The consistently small (~0.02) difference in the R^2 scores means that this model’s variance is not a problem. I also really liked these R^2 scores because their values indicate that my model explains ~96% of the variation in price in my test and train data.

Next, I made predictions from this model and formatted them for submission:

# Make predictions for the prediction set's SalePrice 
yhat = pipe_ridge.predict(X_pred)
yhat = np.exp(yhat)

# Format predictions for submission to the kaggle contest
# this code snippet was inspired by Jamie Quella in my DSI Cohort
ridge_prediction_log_y = pd.DataFrame(yhat, 
                                columns=['SalePrice'],
                                index=X_pred['Id']).sort_index()
# Output the predictions of my RidgeCV model with a log-transformed target to a CSV
ridge_prediction_log_y.to_csv('./ridge_submission_log_y.csv')

LassoCV Models:

# The 2nd pipeline uses LassoCV
lasso = LassoCV()

pipe_lasso = Pipeline([
    ('ss', ss),
    ('lasso', lasso)
])

# Fit lasso model on training data with a target that is not log-transformed
pipe_lasso.fit(X_train,np.exp(y_train))

# Score lasso model on training data with a target that is not log-transformed
pipe_lasso.score(X_train,np.exp(y_train))
0.928759624447597
# Score lasso model on testing data without log-transforming the target
pipe_lasso.score(X_test,np.exp(y_test))
0.8031853311539953

As for the ridge model above, the difference between my lasso model’s score on the testing and training sets was small, which indicates that the model’s variance is small. In other words, it isn’t very overfit to the training data.

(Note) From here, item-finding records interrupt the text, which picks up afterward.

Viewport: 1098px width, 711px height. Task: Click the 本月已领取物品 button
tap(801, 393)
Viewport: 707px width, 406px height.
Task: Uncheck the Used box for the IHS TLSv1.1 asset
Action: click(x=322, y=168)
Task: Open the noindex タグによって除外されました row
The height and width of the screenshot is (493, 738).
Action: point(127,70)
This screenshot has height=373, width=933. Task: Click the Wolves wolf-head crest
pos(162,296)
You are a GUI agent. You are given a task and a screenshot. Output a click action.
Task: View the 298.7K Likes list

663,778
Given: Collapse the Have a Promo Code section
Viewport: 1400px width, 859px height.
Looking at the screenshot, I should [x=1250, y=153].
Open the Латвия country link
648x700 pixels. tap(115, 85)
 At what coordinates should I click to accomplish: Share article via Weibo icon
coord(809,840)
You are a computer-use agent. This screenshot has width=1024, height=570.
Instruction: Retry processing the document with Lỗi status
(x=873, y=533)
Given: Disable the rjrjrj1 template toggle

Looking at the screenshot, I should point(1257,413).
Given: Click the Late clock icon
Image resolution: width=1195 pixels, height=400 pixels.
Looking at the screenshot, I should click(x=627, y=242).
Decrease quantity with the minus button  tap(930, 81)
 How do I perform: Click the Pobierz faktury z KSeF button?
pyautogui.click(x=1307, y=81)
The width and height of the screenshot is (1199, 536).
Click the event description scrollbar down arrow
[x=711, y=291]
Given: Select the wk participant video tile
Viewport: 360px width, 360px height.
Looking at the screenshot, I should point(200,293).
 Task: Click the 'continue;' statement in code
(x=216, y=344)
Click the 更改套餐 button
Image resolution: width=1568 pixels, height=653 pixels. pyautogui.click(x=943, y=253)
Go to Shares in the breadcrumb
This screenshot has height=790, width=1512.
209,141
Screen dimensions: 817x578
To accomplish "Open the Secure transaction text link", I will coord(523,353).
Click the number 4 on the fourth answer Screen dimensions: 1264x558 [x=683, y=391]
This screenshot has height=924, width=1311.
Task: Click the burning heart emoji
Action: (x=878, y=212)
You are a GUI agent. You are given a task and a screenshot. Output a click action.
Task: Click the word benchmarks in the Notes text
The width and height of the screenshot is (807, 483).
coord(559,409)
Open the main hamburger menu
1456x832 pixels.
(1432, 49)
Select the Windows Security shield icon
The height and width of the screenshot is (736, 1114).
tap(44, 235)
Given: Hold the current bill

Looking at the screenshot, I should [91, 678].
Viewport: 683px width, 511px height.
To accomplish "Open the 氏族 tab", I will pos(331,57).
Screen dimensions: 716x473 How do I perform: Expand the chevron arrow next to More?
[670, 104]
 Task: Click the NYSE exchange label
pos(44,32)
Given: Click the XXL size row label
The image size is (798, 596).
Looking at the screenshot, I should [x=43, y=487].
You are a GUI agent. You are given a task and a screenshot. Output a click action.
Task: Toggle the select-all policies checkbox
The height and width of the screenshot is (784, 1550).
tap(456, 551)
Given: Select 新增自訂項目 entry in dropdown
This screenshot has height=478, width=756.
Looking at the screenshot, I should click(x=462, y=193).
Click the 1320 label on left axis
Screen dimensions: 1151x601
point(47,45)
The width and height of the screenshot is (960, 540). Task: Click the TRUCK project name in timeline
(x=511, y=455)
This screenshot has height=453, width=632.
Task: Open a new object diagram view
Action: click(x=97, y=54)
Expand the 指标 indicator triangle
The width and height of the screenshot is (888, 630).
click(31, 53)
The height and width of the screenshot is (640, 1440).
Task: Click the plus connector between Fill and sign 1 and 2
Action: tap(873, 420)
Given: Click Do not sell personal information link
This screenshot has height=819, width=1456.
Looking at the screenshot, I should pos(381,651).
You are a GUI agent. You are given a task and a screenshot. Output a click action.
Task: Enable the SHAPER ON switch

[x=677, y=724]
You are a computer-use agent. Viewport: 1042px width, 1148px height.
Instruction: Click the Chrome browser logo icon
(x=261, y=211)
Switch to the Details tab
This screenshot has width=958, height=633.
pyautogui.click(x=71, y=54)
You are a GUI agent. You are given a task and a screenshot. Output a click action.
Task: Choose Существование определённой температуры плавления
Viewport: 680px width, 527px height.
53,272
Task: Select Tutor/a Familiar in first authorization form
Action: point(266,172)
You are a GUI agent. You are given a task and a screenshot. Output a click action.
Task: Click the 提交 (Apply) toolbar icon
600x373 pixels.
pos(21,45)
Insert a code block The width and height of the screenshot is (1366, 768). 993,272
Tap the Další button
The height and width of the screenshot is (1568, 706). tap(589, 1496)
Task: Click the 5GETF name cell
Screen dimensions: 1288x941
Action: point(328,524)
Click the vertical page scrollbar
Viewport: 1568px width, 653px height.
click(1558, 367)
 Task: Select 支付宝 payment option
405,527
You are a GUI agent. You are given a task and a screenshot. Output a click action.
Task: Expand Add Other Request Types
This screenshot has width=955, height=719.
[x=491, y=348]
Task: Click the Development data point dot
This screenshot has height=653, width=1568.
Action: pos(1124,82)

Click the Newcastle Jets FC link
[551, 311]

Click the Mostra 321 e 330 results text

Considering the model’s scores on both the training and on the testing data, the LassoCV model without a log transformed target performed about as well as the comparable (non log-transformed) RidgeCV model, so I submitted its predictions too.

# Make predictions for the prediction set's SalePrice and format them 
# For submission to the kaggle contest
# this code snippet was inspired by Jamie Quella in my DSI Cohort
lasso_prediction = pd.DataFrame(pipe_lasso.predict(X_pred), 
                                columns=['SalePrice'],
                                index=X_pred['Id']).sort_index()
# Output my LassoCV predictions to a CSV
lasso_prediction.to_csv('./lasso_submission.csv')

ElasticNetCV Models:

#### The 3rd pipeline uses ElasticNetCV
enet = ElasticNetCV()

pipe_enet = Pipeline([
    ('ss', ss),
    ('enet', enet)
])

# Fit enet model on training data with a y that is not log-transformed
pipe_enet.fit(X_train,np.exp(y_train))

# Score enet model on training data with a target that is not log-transformed
pipe_enet.score(X_train,np.exp(y_train))
0.2658321655459208

The ElasticNetCV model had a much worse score than either of the other models, so I didn’t submit it. I think its my fault for not optimizing it, but…

I’m taking the GRE in 2 days so I’m going to call it quits for now and be satisfied with my existing models

(As of now my best model is in 6th place on the leaderboard out of about 70, which is among the best evidence I’ve ever seen for divine intervention on my behalf).

Worthy paths of further exploration include a better optimized implementation of ElasticNetCV and a LassoCV model with a log-transformed target.

Thank you for reading this post, I welcome your comments.